¿Por qué soy sacerdote? No busquéis en otro sitio lo que solamente Cristo os puede dar
José Manuel Lozano Zazo
En un momento de mi vida, con veinticuatro años recién cumplidos, en el que sin lugar a dudas sentía una cierta desorientación y vacio interior, sin saber muy bien que rumbo tomar, recibí la invitación más importante de mi vida, el acontecimiento más inesperado: un grupo de amigos del colegio dónde estudie me animaban a compartir junto a ellos unos días en Roma acudiendo a un encuentro mundial de jóvenes con el Papa Juan Pablo II. Yo ni siquiera sabía muy bien que eran eso de las JMJ, pero, sin duda, alguna esta fue la peregrinación más grande de mi vida, pues marco un antes y un después en mi historia personal. Los años de la universidad fueron algo difíciles para mí en el terreno de la fe, pues significaron un enfriamiento en mi relación con Dios. Casi sin darme cuenta veía como Dios, que tan importante había sido en mis primeros años de juventud, ya no ocupaba el centro de mi corazón, y mis intereses pasaban a ser otros: estudios, amigos, chicas, deporte, tiempo libre….

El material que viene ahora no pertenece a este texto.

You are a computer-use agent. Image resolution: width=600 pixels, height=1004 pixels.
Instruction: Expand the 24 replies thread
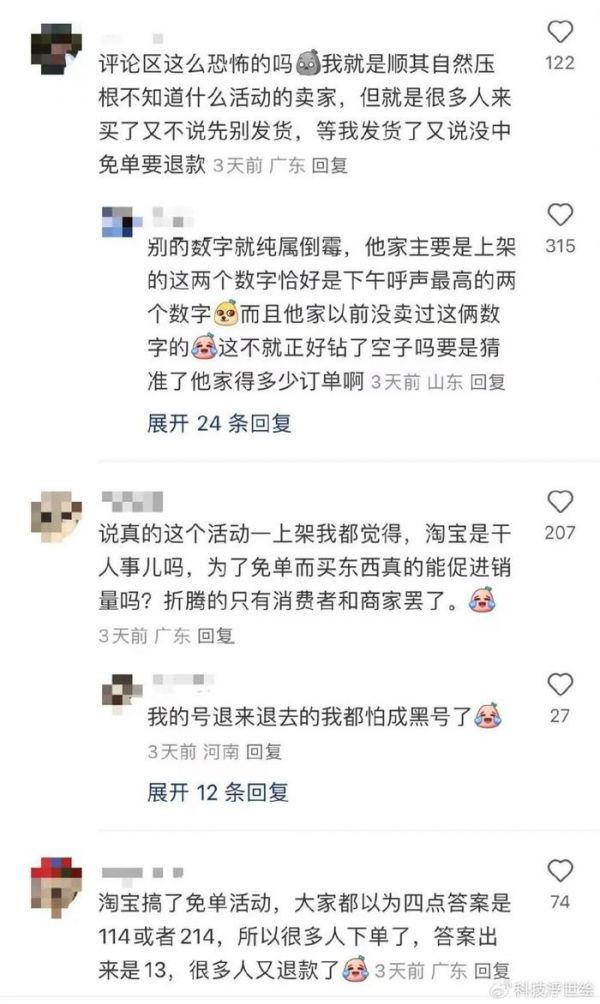pos(219,423)
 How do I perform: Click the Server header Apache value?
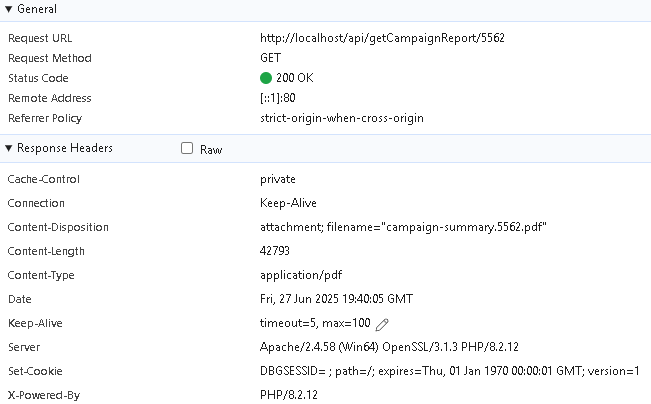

Fui a Roma, sin esperar grandes cosas, porque en aquel momento, necesitaba tomarme un respiro, “desconectar” -sobre todo una vez finalizados mis estudios de Derecho, y a punto de comenzar a trabajar en un despacho de abogados- y además me parecía una gran oportunidad, -ya que a mí que me gustaba el arte- el poder conocer una ciudad como Roma, con sus edificios y monumentos renacentistas y barrocos…
Lo último que había imaginado en aquel caluroso verano del año 2000, es que ese viaje a Roma iba a significar para mí un encuentro personal con Cristo vivo y resucitado como jamás había tenido antes. Fueron días maravillosos en los que el Señor por pura gracia y misericordia quiso entrar hasta el fondo de mi corazón.
La primera gran impresión que tuve fue la de encontrarme con jóvenes que estaban fascinados por Cristo, que irradiaban la alegría del Resucitado, una alegría que yo por entonces no tenía. En seguida broto en mí el deseo de dejarme contagiar por esa alegría y de profundizar en la causa de la misma. ¡Yo quiero tener esa Alegría!, ¡deseo vivir en esa Alegría! me decía a mí mismo.
Otro momento excepcional fue el poder escuchar y ver de cerca al Papa Juan Pablo II. Aún guardo en mi corazón aquellas palabras que resonaron en mi interior con una fuerza e intensidad inusitada: “Jóvenes, no busquéis en otro sitio, lo que sólo Cristo os puede dar”. Es decir, no pongáis vuestra confianza en las cosas de este mundo que son pasajeras y perecederas, en aquellas cosas caducas que pasan y que no permanecen y que, en definitiva, no van a llenar vuestro corazón: placeres, comodidades de todo tipo, fiestas…. Antes bien, poned vuestra confianza en Aquel que responde a las exigencias más íntimas de vuestro corazón: Cristo, nuestro Señor.
A su vez, se me quedó grabada una certeza en mi interior, como palabras dirigidas para mí por el mismo Dios: “Nadie te ama como yo”. Sentí un amor que me abrasaba por dentro y una voz que me pedía entregar la vida con confianza sin miedos. Fue una experiencia inolvidable que me permitió, a su vez, hacer revisión de lo que hasta entonces había sido mi vida, de poder visualizar como si fuese una película, “la historia de mi vida” con sus luces y sus sombras, con sus momentos buenos y malos…, pero una historia que puesta en manos de Dios, entregada a su Misericordia Infinita, se convertía en verdadera historia de salvación. Encontré un movimiento de espiritualidad franciscana que me ayudó en esta tarea a seguir profundizando en mi relación con Dios, a través de la oración y en la entrega y servicio a los hermanos. Así, de este modo, sentía con el paso del tiempo, como esa gracia o don recibido en Roma en el verano del 2000 se iba desarrollando en mí, -no sin dificultades y sin resistencias- e iba adquiriendo una forma concreta. Experimentaba en lo cotidiano de cada día, -y con la ayuda de algunos sacerdotes y amigos- que el deseo de entrega total e incondicional que el Señor ponía en mi corazón adquirían una forma y rostro concreto: ¡ser sacerdote de Jesucristo!.